Quick tour of what's in Coffee Sudoku. Classic puzzles, three hidden modes, no ads, no signup, ten languages, and a website you can play on too.

Meet Coffee Sudoku

A few people have asked what is actually in Coffee Sudoku, so this post is the whole app in one read. If you have never opened it, start here.

At the centre of it is classic Sudoku. Four difficulties, from easy through very hard. Pencil marks. A timer you can hide if you do not want to race yourself. A mistake counter you can also hide. Pick how hard you want it, tap a puzzle, fill it in. That is the main loop and it is the same loop on every device.

Then there are three hidden modes that you unlock by playing. Finish Very Hard once and Zen mode opens. Errors stop being flagged, the mistake counter goes away, and you just solve at your own speed. Finish Zen once and Redacted unlocks. Numbers start vanishing from the grid every fifteen seconds, then every twenty seconds after that. You have to remember what was there. It is a memory test stapled onto a Sudoku grid. Finish Redacted once and Killer opens up. Cages with target sums, no given digits to start, a different kind of puzzle entirely. I wrote about Killer in more detail in another post.

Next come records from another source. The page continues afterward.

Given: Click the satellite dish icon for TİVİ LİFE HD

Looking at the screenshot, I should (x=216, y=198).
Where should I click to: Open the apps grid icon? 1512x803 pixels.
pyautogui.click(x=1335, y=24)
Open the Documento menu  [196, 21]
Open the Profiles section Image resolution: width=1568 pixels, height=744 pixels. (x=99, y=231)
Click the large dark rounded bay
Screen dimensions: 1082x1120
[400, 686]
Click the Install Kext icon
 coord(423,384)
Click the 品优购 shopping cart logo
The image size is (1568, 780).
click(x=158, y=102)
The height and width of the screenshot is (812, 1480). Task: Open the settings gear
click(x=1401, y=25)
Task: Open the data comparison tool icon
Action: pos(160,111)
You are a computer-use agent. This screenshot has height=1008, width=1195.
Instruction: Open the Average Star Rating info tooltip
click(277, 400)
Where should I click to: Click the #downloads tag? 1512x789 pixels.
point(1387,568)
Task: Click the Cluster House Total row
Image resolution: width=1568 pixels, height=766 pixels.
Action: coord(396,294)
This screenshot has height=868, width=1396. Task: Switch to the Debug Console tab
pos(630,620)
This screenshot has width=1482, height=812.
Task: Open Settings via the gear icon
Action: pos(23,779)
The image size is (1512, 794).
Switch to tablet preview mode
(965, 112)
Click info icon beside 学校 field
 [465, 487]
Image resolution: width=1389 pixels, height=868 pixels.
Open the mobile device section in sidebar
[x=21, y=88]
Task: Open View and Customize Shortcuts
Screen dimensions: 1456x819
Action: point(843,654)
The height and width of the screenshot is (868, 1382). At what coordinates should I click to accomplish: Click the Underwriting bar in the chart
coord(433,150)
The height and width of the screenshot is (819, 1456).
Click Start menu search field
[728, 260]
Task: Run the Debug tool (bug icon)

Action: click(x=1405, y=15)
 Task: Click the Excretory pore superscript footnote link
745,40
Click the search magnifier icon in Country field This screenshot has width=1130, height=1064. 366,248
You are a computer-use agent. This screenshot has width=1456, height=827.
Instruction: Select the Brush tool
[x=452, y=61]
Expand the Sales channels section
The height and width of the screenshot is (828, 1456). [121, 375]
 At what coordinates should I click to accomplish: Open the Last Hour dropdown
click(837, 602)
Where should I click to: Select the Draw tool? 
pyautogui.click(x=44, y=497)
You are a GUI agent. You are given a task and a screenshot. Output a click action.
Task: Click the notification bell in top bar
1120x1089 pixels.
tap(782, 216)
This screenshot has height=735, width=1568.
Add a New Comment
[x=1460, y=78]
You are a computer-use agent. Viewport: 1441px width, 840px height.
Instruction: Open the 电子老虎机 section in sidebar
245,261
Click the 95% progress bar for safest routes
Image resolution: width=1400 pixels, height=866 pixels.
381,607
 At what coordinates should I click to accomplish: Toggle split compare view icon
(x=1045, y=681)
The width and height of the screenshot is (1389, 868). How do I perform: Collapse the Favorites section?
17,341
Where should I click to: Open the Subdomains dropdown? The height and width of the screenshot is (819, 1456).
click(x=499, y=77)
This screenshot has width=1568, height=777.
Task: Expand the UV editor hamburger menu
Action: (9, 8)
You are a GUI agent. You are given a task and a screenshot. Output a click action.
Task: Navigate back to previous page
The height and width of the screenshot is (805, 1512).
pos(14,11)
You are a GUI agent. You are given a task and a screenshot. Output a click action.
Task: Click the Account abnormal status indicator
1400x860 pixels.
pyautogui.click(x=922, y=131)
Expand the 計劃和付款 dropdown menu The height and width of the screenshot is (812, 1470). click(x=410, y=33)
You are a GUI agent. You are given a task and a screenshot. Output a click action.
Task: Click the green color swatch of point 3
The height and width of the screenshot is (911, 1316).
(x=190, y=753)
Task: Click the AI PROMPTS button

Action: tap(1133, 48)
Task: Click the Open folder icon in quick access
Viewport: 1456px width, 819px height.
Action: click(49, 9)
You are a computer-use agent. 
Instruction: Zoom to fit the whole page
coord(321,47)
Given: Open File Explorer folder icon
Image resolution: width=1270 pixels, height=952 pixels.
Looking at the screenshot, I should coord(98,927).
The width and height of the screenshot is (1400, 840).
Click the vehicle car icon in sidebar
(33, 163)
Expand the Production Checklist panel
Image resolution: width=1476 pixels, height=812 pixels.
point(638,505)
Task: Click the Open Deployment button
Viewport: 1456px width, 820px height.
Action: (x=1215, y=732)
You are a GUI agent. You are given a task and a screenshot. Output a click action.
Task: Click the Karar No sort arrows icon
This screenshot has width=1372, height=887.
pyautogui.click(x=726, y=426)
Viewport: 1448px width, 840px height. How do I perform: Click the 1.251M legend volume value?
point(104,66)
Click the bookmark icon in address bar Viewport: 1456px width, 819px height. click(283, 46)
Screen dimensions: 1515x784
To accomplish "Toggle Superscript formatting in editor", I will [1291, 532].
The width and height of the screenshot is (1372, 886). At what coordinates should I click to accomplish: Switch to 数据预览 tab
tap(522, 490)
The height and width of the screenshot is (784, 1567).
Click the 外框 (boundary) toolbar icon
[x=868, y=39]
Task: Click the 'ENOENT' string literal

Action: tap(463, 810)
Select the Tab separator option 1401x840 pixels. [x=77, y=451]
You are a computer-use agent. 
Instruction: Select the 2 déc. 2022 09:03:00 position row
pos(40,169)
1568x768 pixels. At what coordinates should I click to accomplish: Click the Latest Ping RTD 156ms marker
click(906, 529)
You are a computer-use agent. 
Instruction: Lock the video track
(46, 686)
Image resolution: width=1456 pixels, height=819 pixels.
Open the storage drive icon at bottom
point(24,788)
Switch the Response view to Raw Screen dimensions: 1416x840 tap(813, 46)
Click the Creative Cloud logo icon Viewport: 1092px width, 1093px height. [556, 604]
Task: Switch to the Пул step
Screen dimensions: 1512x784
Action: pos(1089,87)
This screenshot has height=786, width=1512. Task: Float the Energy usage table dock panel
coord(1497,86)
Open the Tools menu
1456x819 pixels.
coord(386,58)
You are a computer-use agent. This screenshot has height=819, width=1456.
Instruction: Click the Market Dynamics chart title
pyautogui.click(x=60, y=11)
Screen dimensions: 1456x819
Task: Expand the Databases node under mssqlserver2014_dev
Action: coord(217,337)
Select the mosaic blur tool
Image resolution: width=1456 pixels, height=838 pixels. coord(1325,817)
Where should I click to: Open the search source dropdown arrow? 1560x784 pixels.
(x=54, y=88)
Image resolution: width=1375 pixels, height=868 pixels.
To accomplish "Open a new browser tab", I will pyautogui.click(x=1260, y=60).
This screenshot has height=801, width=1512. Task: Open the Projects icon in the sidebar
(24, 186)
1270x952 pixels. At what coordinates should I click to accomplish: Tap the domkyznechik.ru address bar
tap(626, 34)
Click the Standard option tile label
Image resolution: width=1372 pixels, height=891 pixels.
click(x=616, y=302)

The pitch is the same as it has been from day one. NO ADS. NO ACCOUNT. NO TRACKING. NO IN-APP PURCHASES. Ten languages, including English, Spanish, French, German, Italian, Portuguese, Romanian, Slovak, Japanese and Polish. Screen reader support, so it works for people who cannot use the visual interface. Everything you progress through is stored on your device, not on a server somewhere.

You can play it three ways. On iPhone, on Android, or in your browser at coffeesudoku.com. The website has the same generator and the same difficulty curve as the app. There is a share button at the top of any puzzle that gives you a link to the exact same grid, so you can pass it around. Useful if you want to send a friend the one that wrecked you. You can also pick an avatar from the profile menu, with hair, eyes, mouth, skin tone and background colour. Small thing, but I like having a face that is not the default.

The site also has a small academy if you want to actually get better. How to play, how to solve, beginner tips, advanced techniques, master techniques, and a technique atlas with worked examples. None of it is gated. Read what you need, leave when you are done.

That is the app. Grab a coffee, open it, play one. If you decide it is worth keeping on your phone, great. If not, no email list will chase you about it.